Marine arthropods called sea spiders use gut peristalsis to move hemolymph and oxygen throughout most of their bodies, according to a team of researchers led by Dr. H. Arthur Woods from the University of Montana.

A sea spider on the sea floor. Image credit: Timothy R. Dwyer / PolarTREC 2016 / ARCUS.

Sea spiders, or pycnogonids, are small, primarily bottom-dwelling marine arthropods that superficially resemble the true, terrestrial spiders.

There are over 1,300 known species, ranging in size from 1 mm to over 90 cm.

They are found in the Mediterranean and Caribbean Seas as well as in the Arctic and Antarctic Oceans.

Relative to other arthropods, sea spiders have long legs in contrast to a small body size. The number of walking legs is usually 8, but species with 10 and 12 legs exist.

Unlike true spiders, sea spiders do not possess a specialized respiratory system — oxygen is absorbed by the legs and is transported via hemolymph (fluid, analogous to the blood in vertebrates) to the rest of the body.

“The sea spiders have an unusual gut in the first place,” Dr. Woods said.

“Unlike us, with our centrally located guts that are all confined to a single body cavity, the guts of sea spiders branch multiple times and sections of gut tube go down to the end of every leg.”

“In effect, sea spiders guts are ‘space-filling’ and ubiquitous in their bodies in the same way that our circulatory systems are space-filling and ubiquitous.”

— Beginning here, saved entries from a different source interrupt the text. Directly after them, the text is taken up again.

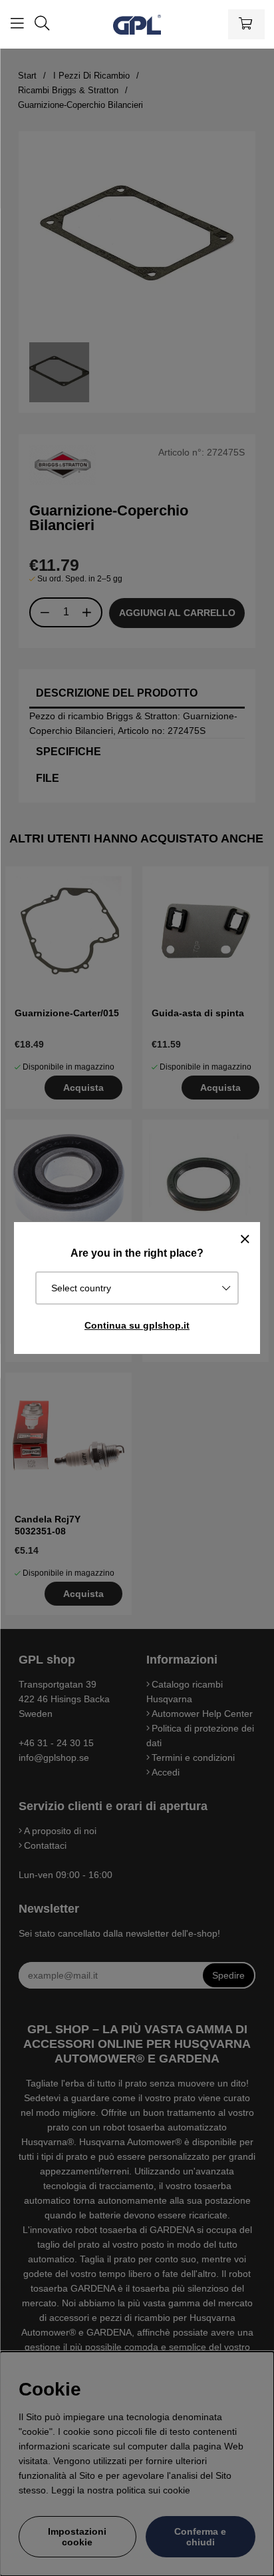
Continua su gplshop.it (137, 1325)
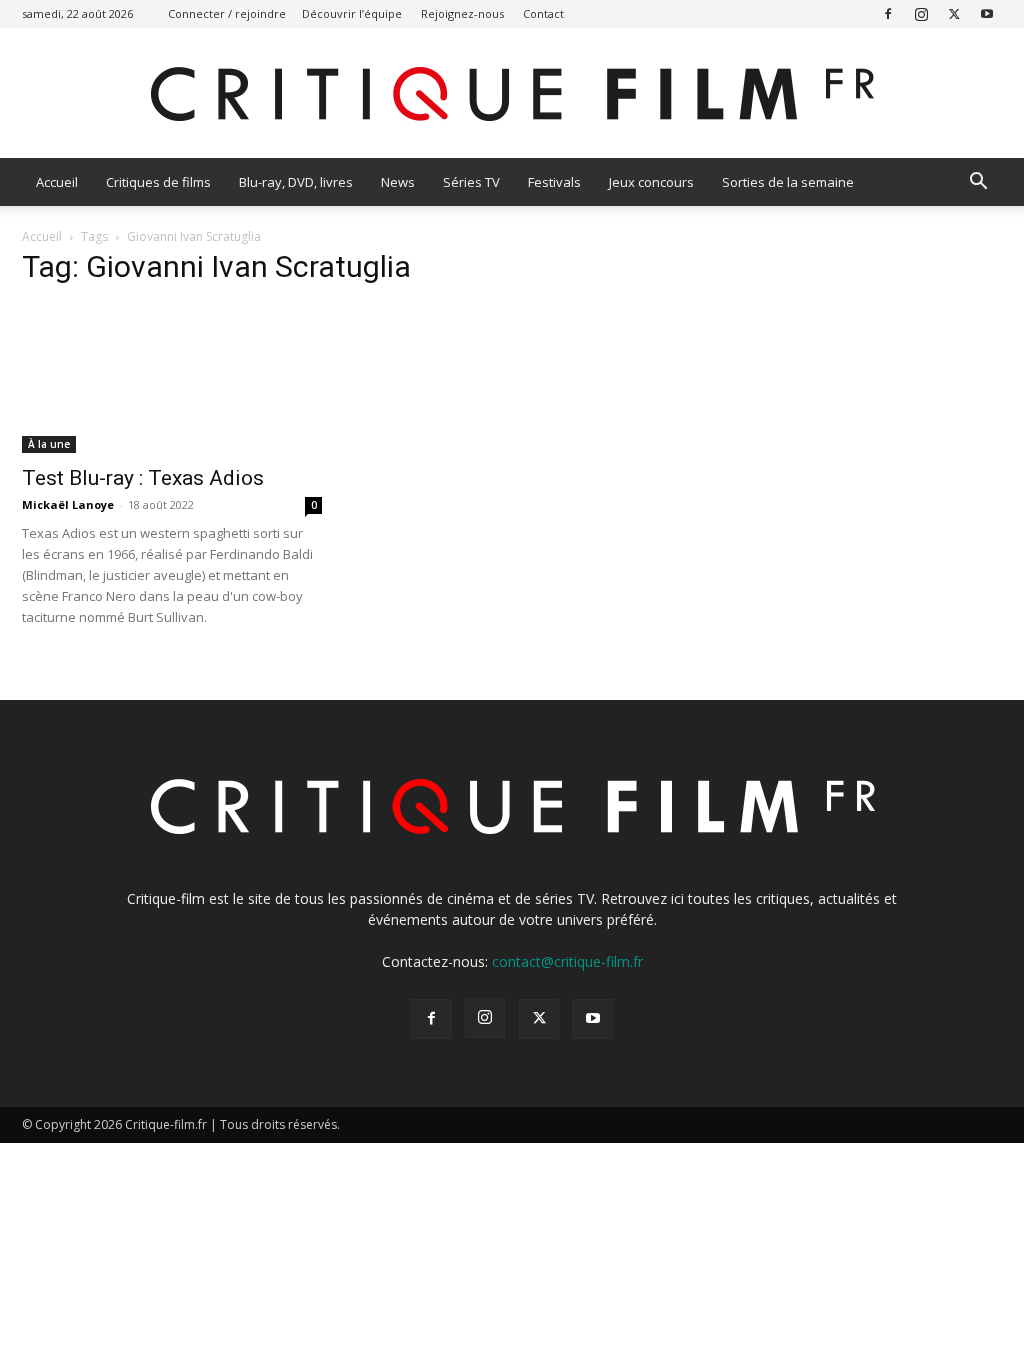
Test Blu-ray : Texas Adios (143, 478)
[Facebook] (888, 13)
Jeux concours (651, 182)
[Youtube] (987, 13)
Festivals (554, 182)
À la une (49, 444)
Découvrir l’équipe (352, 13)
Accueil (57, 182)
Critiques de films (158, 182)
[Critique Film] (512, 94)
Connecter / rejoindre (227, 13)
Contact (543, 13)
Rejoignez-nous (462, 13)
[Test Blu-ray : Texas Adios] (172, 379)
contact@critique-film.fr (567, 961)
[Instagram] (921, 13)
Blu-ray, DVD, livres (296, 182)
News (398, 182)
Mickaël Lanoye (68, 504)
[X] (954, 13)
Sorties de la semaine (788, 182)
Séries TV (471, 182)
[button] (978, 183)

So, how do sea spiders use that branching system to move fluids? The answer is gut peristalsis.

In fact, the human gut also uses peristalsis — waves of involuntary constriction and relaxation of muscles — to mix gut contents and move them along. Sea spiders show peristaltic waves that are much more vigorous than would be needed for digestion.

Dr. Woods and co-authors made that discovery after an Antarctic mission to explore a phenomenon known as ‘polar gigantism.’

Biologists had long observed that polar species, including giant sea spiders, have larger bodies than their more temperate or tropical relatives.

That trend raises a lot of intriguing questions about how the polar species manage basic life processes, including how to get enough oxygen into their bodies.

“One of the things that make sea spiders a great organism for study is that they are really skinny and, using a microscope, you can see easily into their bodies,” Dr. Woods said.